■ **Text section**:
—————
Murder Dance Machine (MDM), a Beirut-based band, is releasing their first full length album on September 30th, 2017. Their sound is exactly what you’d imagine members of an extraterrestrial cult that packed and moved to the Eastern Mediterranean, would sound like. Their inspirations range from krautrock to New Wave, and more.
Ahead of the album release, Joe Haddad (the man behind the machine) compiled a list of 10 songs that shaped the sounds that he created with MDM, and was kind of enough to share it with Revolver.
1. BEE GEES “New York Mining Disaster 1941” (Polydor 1967)
Before going anywhere near beats and rhythms, the whole point of MDM was to make songwriting the center of attraction. Beyond the flamboyant disco etiquette, the Bee Gees are first and foremost part of our culture sixty years on because they are impeccable composers and vocalists. Strong songwriting will always be the secret ingredient no matter what kind of music you produce, which is why bands like the Bee Gees and ABBA have outlived the disco backlash and have considerably more artistic quota today than their disco peers like, say, Boney M. It was also through repeated listens to their vocals that I started experimenting with harmonies myself, notably on “Stay With Me At Home”, “Zero” and “This Is The Day”. I chose “New York Mining” because it’s a great example of the wonders you can do with virtually no studio embellishment at all if your song is solid.
2. BLONDIE “Atomic” (Chrysalis 1980)
When you think of dance music production it all goes down to the rhythm section (bass and drums). Before covering Peter Gabriel’s “Games Without Frontiers”, the original plan was to cover “Atomic”. The drums on the Blondie albums of the 70’s and 80’s are gorgeously engineered and they have an excellent drummer, Clem Burke, to execute them. As for the famous guitar riff, it’s one of those irresistible, instantly recognizable tunes that I think any songwriter would like to crack once in his life.
—————
■ **Information given**:
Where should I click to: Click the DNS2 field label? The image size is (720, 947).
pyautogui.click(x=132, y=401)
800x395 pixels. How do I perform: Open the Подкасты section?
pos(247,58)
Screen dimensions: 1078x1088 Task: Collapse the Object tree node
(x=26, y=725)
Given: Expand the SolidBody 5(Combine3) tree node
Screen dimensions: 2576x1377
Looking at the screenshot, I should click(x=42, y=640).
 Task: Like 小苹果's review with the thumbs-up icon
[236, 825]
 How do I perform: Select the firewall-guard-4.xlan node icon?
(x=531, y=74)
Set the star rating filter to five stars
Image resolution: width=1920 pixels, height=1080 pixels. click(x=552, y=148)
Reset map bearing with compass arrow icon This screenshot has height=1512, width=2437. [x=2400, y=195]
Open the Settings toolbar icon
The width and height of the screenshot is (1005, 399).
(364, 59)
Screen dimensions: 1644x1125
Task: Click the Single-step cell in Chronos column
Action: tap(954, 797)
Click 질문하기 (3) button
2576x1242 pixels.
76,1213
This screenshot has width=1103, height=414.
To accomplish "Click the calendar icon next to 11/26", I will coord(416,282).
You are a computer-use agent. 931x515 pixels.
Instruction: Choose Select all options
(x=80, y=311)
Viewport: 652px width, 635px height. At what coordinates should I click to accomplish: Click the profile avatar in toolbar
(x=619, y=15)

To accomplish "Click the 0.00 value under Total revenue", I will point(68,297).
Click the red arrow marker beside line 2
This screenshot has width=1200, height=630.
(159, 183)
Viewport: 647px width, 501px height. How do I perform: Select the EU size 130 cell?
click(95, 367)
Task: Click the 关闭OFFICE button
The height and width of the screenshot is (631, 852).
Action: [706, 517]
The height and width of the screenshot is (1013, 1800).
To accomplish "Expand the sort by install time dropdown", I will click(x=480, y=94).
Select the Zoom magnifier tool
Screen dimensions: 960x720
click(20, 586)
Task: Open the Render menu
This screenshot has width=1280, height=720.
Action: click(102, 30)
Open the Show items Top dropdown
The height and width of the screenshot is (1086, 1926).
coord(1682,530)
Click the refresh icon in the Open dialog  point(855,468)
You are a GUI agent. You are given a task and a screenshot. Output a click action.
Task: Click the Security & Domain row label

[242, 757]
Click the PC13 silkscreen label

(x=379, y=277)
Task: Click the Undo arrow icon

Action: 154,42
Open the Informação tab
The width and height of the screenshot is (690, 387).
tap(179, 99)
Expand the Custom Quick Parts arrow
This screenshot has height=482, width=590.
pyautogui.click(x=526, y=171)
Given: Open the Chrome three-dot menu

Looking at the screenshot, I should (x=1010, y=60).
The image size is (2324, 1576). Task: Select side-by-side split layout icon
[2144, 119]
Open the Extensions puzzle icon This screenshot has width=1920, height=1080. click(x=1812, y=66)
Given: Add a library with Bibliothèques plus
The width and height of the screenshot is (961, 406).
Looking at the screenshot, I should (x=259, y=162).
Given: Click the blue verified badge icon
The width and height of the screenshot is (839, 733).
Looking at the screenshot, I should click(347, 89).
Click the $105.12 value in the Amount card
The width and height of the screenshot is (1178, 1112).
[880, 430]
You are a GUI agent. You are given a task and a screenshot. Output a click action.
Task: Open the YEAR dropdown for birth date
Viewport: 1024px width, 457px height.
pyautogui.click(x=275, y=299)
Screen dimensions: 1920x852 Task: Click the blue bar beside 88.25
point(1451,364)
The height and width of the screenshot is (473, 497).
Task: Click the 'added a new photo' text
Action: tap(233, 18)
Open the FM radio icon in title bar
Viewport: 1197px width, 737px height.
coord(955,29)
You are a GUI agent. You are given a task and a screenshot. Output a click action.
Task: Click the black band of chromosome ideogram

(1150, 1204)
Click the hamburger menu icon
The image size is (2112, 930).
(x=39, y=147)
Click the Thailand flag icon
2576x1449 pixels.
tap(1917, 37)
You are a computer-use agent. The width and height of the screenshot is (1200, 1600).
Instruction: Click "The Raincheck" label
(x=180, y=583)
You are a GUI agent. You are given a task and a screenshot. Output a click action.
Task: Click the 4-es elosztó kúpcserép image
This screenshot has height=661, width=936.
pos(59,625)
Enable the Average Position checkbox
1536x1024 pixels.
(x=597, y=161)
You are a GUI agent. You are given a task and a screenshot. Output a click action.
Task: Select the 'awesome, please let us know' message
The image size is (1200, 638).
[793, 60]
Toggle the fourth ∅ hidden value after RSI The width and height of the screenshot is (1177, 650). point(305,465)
—————
■ **Written instruction**:
Using the text on Murder Dance Machine, answer these:
1. On what date is the band's first full-length album being released?
2. Which song was the original plan to cover before "Games Without Frontiers" was chosen?
3. Who is named as the drummer who played the drums on the Blondie albums?

■ **Response to this exercise**:
1. September 30th, 2017
2. "Atomic"
3. Clem Burke